Within the entries below, find the portion that opens with the line containing "麦ごはんの素（18） (222, 588)" and closes with the line containing "Việc làm Từ 3.000.000 đ (38, 1993)". Retype that portion exactly and only.

::::

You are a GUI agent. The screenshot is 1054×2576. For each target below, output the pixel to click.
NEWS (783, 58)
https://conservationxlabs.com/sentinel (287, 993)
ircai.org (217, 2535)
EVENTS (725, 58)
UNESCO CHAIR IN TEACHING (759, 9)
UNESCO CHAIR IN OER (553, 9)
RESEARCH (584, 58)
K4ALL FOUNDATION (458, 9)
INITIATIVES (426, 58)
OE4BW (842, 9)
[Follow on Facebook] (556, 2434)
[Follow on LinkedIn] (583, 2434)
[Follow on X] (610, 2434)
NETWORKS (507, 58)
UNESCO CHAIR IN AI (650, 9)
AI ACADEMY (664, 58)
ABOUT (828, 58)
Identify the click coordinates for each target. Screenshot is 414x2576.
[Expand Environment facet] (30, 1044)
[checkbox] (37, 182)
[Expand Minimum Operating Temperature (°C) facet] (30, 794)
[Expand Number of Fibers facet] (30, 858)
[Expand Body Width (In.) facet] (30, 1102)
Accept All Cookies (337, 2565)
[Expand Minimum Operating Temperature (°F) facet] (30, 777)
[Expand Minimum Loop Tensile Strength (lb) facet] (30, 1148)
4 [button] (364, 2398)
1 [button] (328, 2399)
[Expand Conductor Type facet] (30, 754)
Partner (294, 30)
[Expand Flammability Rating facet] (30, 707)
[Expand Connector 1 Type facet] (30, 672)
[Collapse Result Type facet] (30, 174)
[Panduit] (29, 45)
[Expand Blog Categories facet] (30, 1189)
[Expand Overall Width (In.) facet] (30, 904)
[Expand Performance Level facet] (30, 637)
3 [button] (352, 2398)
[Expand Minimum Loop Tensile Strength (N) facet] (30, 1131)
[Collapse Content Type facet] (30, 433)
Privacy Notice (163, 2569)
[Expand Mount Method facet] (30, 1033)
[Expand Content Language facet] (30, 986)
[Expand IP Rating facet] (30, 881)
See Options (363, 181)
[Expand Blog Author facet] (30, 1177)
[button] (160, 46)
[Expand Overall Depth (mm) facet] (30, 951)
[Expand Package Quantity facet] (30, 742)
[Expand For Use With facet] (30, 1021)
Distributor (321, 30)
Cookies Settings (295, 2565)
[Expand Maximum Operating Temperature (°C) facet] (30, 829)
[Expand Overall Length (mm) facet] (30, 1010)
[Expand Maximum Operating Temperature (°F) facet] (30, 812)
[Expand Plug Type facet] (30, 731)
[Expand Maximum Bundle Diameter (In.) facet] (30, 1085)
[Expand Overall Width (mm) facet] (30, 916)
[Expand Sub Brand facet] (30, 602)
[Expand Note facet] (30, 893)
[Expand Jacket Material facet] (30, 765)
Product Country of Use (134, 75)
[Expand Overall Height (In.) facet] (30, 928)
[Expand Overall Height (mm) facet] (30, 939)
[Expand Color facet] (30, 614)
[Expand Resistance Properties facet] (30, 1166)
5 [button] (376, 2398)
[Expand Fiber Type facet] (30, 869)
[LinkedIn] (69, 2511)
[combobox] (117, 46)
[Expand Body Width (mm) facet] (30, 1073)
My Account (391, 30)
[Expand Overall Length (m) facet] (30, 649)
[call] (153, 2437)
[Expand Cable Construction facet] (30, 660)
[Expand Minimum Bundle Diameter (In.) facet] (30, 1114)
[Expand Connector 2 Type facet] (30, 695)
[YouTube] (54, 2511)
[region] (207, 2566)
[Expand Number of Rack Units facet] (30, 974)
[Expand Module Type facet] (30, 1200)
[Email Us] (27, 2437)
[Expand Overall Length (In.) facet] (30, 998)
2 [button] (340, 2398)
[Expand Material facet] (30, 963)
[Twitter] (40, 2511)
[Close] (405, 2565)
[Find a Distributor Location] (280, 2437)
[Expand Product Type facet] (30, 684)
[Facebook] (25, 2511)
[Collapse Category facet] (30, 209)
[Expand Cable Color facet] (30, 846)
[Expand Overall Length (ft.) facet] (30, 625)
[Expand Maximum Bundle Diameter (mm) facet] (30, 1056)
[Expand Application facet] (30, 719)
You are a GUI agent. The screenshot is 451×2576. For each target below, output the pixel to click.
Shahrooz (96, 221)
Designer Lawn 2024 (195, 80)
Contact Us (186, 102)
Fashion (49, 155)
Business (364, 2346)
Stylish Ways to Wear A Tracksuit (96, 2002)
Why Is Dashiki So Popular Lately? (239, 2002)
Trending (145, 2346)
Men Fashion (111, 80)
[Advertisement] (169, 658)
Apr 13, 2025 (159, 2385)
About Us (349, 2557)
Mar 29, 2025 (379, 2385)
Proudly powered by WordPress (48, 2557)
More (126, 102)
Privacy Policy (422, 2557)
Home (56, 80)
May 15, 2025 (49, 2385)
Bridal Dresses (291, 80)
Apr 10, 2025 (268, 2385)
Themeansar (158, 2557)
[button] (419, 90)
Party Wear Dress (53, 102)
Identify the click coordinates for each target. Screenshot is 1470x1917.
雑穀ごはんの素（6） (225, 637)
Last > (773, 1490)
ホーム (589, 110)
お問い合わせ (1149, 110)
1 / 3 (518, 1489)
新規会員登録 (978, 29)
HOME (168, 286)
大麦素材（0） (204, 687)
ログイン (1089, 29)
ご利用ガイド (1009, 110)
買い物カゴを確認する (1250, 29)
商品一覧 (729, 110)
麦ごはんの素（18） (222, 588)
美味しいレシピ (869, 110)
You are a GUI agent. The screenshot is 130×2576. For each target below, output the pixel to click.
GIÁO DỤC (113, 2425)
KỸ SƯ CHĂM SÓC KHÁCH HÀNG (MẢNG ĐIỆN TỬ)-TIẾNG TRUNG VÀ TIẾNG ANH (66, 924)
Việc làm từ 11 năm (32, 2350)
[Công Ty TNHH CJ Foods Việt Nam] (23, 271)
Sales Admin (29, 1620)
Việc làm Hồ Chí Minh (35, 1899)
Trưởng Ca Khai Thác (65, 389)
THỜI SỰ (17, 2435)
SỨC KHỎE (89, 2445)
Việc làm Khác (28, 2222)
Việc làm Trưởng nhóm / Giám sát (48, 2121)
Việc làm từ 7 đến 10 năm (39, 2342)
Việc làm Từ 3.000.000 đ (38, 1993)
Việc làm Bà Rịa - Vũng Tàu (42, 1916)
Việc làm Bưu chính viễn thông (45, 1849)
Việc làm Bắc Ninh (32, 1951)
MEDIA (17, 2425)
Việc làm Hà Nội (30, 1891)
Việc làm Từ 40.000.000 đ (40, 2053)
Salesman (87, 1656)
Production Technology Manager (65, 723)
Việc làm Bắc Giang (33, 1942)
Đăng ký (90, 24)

::::

▸ Task answer
麦ごはんの素（18） (222, 588)
美味しいレシピ (869, 110)
You are a GUI agent. The screenshot is 130×2576. For each target below, output the pixel to click.
GIÁO DỤC (113, 2425)
KỸ SƯ CHĂM SÓC KHÁCH HÀNG (MẢNG ĐIỆN TỬ)-TIẾNG TRUNG VÀ TIẾNG ANH (66, 924)
Việc làm từ 11 năm (32, 2350)
[Công Ty TNHH CJ Foods Việt Nam] (23, 271)
Sales Admin (29, 1620)
Việc làm Hồ Chí Minh (35, 1899)
Trưởng Ca Khai Thác (65, 389)
THỜI SỰ (17, 2435)
SỨC KHỎE (89, 2445)
Việc làm Khác (28, 2222)
Việc làm Trưởng nhóm / Giám sát (48, 2121)
Việc làm từ 7 đến 10 năm (39, 2342)
Việc làm Từ 3.000.000 đ (38, 1993)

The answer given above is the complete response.